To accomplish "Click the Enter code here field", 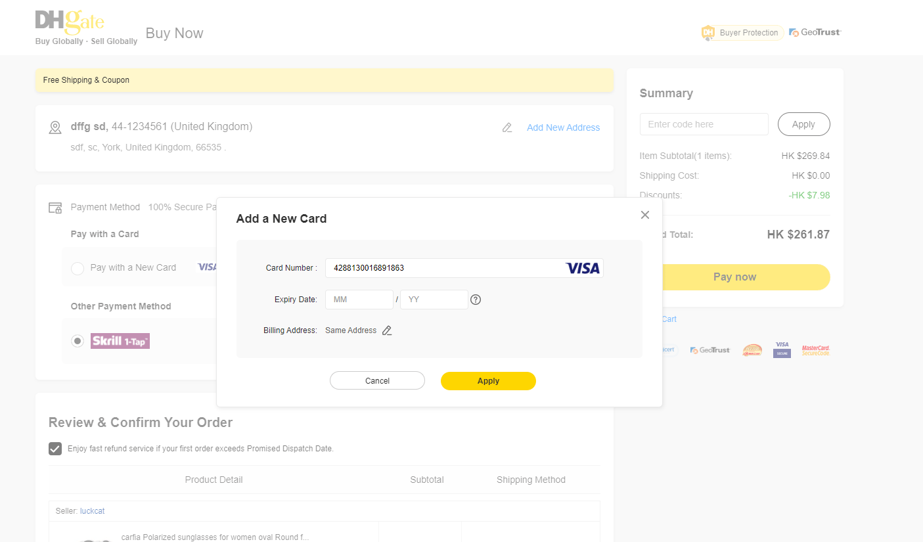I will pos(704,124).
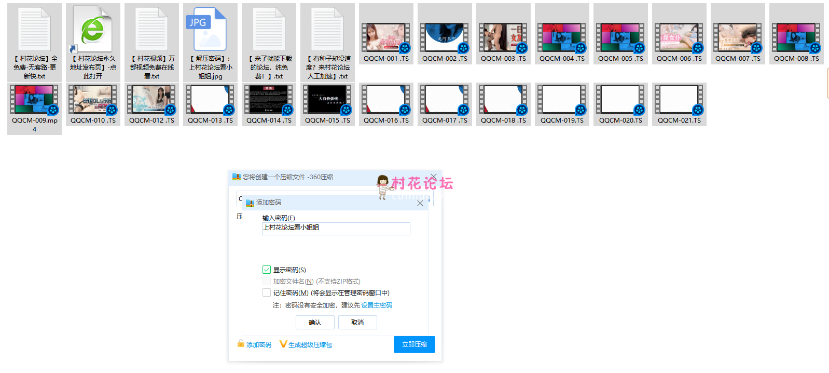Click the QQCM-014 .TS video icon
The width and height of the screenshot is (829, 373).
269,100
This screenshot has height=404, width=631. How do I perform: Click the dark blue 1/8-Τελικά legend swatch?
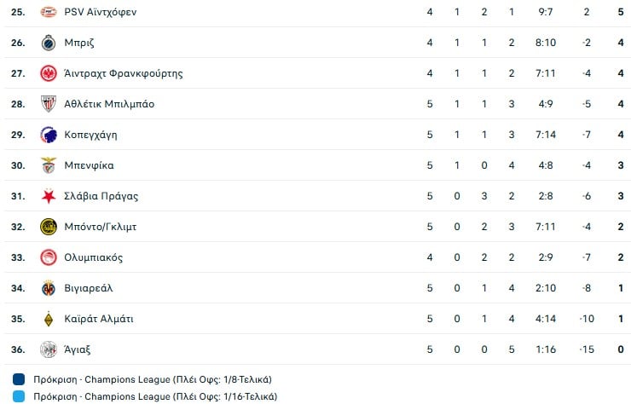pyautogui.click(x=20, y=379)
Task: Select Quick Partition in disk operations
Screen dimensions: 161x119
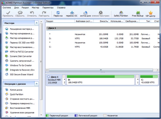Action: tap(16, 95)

|---|

• TASK TO CARRY OUT
Transcribe every line from the one containing "This screenshot has" to the end of the listing, exactly and exclusively. Do not carry any picture over.

• ANSWER AREA
This screenshot has height=404, width=631. How do I perform: Click the dark blue 1/8-Τελικά legend swatch?
pyautogui.click(x=20, y=379)
Task: Select Quick Partition in disk operations
Screen dimensions: 161x119
Action: tap(16, 95)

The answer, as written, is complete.